Rolf Hassinger drehte sich wieder in Richtung der Türöffnung. Er brauchte noch einen Moment, bevor er seinen Bericht fortsetzte. »Das waren massive und schwere Platten, alles fest verschraubt. Es war daher gar nicht so einfach, das aufzustemmen.«
»Warum?«
Rolf Hassinger sah Ravi fragend an. Er schien den Einwurf nicht zu verstehen.
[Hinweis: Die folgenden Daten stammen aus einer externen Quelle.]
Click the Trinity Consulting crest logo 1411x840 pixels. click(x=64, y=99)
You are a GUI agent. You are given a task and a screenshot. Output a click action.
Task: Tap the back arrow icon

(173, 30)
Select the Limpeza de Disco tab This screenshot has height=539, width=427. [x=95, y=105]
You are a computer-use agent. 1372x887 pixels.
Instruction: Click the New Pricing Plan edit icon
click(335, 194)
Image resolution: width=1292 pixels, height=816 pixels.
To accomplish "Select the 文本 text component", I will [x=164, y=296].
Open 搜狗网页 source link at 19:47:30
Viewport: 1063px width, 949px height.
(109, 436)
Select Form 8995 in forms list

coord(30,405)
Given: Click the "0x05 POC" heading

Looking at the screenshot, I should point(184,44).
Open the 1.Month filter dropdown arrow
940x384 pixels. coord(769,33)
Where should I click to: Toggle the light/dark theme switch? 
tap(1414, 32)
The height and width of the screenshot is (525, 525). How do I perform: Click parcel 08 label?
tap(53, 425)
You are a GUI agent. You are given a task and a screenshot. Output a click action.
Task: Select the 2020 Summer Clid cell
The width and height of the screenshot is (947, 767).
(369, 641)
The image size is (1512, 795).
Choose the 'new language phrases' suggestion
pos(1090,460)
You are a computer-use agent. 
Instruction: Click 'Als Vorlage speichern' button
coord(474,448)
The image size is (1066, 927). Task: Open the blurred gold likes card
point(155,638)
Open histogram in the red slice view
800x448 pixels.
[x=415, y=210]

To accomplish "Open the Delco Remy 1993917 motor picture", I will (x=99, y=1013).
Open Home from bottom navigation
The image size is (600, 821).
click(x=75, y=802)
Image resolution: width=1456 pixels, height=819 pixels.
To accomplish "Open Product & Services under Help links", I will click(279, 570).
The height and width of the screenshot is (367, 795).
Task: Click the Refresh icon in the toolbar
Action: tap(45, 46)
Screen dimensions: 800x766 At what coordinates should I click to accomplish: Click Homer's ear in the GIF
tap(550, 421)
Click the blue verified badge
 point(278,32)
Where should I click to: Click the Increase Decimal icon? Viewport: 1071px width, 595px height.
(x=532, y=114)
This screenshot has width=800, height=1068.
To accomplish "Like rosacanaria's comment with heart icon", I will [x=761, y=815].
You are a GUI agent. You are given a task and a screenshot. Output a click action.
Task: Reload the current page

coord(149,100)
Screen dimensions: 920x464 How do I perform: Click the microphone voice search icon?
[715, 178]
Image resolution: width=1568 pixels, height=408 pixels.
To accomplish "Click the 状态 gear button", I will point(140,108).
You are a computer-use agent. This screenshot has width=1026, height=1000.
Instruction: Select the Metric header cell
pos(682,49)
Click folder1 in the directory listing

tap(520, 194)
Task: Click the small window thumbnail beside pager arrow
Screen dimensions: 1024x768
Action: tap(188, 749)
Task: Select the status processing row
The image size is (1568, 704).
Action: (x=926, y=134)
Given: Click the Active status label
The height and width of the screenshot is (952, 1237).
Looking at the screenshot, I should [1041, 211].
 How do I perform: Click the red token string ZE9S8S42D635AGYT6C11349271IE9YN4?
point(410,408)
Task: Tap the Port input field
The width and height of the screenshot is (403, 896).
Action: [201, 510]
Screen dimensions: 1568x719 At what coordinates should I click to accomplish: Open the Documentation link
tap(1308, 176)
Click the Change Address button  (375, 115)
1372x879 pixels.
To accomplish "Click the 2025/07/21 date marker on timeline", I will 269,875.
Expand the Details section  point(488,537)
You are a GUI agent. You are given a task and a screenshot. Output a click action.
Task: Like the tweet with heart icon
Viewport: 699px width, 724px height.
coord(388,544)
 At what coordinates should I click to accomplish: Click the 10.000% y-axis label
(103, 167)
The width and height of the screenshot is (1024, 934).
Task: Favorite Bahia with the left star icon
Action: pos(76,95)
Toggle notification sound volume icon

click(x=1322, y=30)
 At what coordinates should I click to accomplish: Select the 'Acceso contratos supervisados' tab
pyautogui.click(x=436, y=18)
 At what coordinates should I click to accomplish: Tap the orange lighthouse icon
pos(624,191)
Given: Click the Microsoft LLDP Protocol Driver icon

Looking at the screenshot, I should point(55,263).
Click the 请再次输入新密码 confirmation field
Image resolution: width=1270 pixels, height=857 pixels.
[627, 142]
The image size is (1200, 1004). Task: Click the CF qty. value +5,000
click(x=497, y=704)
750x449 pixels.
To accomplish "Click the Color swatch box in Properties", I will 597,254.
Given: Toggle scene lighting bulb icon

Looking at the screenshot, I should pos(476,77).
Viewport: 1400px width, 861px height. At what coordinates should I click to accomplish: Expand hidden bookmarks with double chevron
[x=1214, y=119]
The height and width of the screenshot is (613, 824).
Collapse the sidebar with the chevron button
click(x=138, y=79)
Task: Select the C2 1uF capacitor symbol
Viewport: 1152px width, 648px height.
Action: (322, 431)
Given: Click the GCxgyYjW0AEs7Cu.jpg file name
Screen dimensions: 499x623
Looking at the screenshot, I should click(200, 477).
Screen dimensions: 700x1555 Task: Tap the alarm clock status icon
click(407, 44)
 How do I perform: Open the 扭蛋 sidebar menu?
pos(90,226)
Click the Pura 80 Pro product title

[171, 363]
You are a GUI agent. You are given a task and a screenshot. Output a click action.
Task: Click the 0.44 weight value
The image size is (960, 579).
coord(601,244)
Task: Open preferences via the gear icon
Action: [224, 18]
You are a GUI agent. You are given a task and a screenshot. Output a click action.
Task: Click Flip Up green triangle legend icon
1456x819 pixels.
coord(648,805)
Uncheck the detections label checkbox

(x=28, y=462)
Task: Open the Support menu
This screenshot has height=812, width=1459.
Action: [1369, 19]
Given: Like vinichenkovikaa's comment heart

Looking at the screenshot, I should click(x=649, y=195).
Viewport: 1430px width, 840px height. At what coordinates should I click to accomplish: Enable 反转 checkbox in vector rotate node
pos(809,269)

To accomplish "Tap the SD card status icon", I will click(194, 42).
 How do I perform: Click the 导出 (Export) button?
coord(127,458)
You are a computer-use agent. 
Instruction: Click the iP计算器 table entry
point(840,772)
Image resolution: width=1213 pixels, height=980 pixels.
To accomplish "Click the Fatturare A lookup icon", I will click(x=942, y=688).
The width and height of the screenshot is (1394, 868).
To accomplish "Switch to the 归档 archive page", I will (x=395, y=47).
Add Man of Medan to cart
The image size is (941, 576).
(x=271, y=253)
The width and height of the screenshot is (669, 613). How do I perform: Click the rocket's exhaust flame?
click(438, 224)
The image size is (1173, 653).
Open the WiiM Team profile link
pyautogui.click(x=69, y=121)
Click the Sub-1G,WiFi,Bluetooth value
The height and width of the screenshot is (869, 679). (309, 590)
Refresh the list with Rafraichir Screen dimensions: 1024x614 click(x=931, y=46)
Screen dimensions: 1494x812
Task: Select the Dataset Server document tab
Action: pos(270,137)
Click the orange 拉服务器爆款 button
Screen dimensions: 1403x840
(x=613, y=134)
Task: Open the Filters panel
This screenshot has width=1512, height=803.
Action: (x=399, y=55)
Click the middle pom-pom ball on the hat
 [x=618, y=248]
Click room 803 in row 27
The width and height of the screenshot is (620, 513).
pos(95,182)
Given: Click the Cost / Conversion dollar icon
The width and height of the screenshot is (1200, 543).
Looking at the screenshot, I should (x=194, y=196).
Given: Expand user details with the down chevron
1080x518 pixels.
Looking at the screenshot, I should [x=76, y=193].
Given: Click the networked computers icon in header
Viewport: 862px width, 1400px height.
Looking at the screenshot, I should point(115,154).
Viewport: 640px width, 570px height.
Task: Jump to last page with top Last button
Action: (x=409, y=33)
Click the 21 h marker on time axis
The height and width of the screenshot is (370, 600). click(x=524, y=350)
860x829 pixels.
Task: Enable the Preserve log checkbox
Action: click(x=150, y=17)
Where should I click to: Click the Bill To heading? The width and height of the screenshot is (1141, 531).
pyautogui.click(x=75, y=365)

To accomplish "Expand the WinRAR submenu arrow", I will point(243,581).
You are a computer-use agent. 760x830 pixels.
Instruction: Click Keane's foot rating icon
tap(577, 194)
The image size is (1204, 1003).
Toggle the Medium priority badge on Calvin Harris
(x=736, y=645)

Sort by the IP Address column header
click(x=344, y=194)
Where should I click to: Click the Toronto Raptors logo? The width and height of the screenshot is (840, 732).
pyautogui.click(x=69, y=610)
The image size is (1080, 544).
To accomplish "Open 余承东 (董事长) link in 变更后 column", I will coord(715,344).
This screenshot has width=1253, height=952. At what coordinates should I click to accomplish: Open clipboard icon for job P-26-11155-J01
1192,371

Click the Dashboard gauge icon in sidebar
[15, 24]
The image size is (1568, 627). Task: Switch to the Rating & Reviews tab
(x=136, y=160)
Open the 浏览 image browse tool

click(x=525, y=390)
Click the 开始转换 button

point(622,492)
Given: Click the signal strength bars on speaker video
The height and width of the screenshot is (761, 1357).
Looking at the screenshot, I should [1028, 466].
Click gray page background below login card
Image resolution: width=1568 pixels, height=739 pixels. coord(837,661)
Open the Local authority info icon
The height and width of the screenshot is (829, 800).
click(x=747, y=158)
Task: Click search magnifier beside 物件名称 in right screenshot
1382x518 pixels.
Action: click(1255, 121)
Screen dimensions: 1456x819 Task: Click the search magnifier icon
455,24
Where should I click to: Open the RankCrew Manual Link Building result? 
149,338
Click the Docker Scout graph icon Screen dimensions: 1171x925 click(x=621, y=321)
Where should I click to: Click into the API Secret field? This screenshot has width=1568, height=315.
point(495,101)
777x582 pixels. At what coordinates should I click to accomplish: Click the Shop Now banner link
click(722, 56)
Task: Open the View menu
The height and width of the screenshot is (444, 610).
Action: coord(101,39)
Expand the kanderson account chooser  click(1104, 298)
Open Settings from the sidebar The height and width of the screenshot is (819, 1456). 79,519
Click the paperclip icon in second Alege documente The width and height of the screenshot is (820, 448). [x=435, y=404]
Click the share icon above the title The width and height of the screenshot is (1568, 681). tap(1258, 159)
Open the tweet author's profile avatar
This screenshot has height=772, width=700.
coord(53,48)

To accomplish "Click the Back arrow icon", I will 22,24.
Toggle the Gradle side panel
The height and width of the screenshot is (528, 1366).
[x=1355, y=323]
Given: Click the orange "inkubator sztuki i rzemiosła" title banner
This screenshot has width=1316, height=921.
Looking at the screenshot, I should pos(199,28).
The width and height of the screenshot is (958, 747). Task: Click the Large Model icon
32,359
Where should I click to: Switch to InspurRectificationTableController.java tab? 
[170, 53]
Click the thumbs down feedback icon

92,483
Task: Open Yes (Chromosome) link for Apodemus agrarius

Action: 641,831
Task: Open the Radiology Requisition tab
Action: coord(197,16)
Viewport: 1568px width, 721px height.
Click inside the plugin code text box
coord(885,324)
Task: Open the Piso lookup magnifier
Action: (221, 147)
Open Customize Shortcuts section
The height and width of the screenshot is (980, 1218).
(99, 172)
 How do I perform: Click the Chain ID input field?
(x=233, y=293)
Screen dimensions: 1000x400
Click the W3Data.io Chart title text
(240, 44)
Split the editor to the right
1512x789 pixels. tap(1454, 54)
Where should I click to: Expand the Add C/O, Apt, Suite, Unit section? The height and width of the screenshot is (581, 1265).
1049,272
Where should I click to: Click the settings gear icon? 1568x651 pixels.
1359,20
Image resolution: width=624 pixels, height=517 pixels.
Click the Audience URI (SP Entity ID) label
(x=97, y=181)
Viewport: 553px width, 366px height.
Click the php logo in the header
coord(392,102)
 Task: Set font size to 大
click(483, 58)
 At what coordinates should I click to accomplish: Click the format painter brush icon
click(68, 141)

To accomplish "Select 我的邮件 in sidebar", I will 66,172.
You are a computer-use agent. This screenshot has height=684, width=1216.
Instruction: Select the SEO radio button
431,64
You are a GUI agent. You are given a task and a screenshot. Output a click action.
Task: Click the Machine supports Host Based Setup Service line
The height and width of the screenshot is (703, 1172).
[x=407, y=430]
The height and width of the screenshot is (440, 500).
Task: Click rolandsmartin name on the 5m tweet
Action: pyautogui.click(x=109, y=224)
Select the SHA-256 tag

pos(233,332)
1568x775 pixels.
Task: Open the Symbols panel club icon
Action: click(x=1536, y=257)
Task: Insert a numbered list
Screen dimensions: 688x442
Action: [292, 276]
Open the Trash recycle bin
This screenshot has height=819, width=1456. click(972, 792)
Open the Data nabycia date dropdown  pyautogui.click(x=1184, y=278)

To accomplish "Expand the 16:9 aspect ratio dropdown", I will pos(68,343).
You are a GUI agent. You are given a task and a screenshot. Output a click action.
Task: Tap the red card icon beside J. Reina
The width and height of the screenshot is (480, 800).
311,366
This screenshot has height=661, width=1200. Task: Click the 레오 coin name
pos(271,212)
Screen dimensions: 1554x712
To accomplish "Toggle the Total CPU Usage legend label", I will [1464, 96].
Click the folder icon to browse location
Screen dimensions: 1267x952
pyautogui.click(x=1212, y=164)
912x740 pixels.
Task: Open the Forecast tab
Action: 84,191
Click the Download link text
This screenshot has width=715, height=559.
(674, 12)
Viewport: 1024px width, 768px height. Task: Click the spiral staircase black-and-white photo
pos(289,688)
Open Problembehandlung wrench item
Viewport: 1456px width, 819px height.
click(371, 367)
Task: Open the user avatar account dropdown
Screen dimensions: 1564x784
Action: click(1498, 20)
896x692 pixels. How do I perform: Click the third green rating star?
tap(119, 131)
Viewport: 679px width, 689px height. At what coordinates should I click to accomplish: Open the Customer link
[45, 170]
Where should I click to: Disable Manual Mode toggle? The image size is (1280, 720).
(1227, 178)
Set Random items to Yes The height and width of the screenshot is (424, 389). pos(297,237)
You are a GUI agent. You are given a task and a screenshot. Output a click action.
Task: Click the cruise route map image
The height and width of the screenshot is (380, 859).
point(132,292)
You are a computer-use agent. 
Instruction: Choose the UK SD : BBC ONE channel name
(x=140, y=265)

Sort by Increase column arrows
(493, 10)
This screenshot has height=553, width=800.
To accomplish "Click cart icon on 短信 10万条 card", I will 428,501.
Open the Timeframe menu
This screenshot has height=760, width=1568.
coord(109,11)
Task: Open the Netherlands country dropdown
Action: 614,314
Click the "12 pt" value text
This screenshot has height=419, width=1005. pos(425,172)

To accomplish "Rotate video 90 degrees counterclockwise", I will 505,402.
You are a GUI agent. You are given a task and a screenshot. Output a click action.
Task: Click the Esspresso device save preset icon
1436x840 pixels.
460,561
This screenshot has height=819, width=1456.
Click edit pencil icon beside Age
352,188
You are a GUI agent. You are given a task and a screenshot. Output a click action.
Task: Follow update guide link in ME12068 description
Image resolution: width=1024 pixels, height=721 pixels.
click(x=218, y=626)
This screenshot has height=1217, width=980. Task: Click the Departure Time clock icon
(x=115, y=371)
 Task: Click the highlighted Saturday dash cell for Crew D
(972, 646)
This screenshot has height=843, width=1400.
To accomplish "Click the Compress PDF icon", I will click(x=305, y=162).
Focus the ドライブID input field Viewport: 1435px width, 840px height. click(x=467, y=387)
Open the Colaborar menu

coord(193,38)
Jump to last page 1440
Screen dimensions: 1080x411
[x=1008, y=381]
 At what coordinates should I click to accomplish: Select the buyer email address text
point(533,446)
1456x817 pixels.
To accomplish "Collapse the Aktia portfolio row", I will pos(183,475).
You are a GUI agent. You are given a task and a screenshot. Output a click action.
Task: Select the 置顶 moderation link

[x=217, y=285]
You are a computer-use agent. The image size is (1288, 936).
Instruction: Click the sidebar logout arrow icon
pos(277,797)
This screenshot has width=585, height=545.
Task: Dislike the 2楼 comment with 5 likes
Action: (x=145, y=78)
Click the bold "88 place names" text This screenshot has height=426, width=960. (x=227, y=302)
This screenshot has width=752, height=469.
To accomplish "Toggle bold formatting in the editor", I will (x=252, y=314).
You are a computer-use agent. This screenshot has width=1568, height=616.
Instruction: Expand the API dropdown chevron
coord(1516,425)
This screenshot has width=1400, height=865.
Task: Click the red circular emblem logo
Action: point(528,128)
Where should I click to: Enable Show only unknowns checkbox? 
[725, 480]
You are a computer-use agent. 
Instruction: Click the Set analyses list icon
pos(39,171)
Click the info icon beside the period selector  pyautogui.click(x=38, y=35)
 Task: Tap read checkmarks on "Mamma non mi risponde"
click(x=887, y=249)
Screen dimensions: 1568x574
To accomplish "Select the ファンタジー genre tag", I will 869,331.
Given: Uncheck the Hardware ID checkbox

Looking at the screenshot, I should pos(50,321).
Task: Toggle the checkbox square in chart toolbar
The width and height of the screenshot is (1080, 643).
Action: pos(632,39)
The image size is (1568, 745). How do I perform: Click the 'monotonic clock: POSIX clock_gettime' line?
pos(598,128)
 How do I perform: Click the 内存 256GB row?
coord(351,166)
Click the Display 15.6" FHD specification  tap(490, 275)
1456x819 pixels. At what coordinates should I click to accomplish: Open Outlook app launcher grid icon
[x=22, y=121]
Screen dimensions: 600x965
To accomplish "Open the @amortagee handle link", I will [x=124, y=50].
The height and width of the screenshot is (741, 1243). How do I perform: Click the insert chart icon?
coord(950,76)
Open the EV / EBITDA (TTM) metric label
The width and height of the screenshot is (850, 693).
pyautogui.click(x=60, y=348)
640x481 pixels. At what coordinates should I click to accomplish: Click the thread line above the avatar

»Sie hätten die leer geräumte Hütte doch einfach mit dem Radlader zerlegen können, ohne großen körperlichen Aufwand.«
Hassinger wich seinem Blick aus und starrte wieder nach vorne. »Ich wollte sehen, ob da noch mehr Ratten drunter sind.«
»Wie waren die Knochen angeordnet?«
Hassinger schwieg. Er rieb sich umständlich über die Stirn und fuhr sich dann durch die Haare. »Ich habe eigentlich nur den Schädel gesehen. Und den auch nicht vollständig. Vielleicht bis zur Nase. Die Augenhöhlen und darunter den Sand. Alles andere muss bedeckt gewesen sein. Ich habe mich so erschrocken und bin sofort raus, weil ich nicht wusste, was ich machen sollte. Ich rief den Bürgermeister an. Aber der Medinger hat mich sofort angeschrien. Der wollte mir gar nicht zuhören.«
»Ja, das wissen wir.« Darüber mussten sie nichts mehr hören. »Und als Sie dann mit dem Radlader das ganze Grab auf die Schaufel luden, was haben Sie da gesehen?«
»Ich wollte nichts mehr sehen. Der Schädel hat mir Angst gemacht. Ich kann mit Toten nichts anfangen. Deswegen bin ich auch nie dabei, wenn auf dem Friedhof irgendetwas gemacht werden muss. Der Jugo hat da seinen Spaß dran, aber ich nicht. Ich habe das ganz vorsichtig mit reichlich Erde aufgenommen, den Sand und den Boden darunter, so tief es nur ging. Dabei habe ich weggeschaut. Später am Friedhof habe ich die Ladung dann behutsam von der Schaufel wieder runterrutschen lassen. Ich wollte nichts sehen von den alten Knochen und habe mit Erde von der Halde alles so abgedeckt, wie es der Medinger wollte.«
»Haben Sie irgendetwas von hier mitgenommen?«
Rolf Hassinger sah ihn irritiert an und schüttelte entschieden den Kopf. »Da war nichts mehr zu gebrauchen. Was die Ratten nicht angefressen hatten, das haben die Halbstarken zerschlagen und zerhauen. An zwei Stellen in den Schuppen neben der Hütte hatten sie sogar Feuer gelegt. Offenbar zu einer Jahreszeit, in der das Material so klamm und durchfeuchtet war, dass es nicht brennen wollte. Alles war verkohlt.«
Ravi sah zu Harro und Tobias, kaum verhohlene Frustration im Blick.
Sie waren hier fertig, die beiden Kollegen schienen auch kein weiteres Interesse an Hassinger zu haben.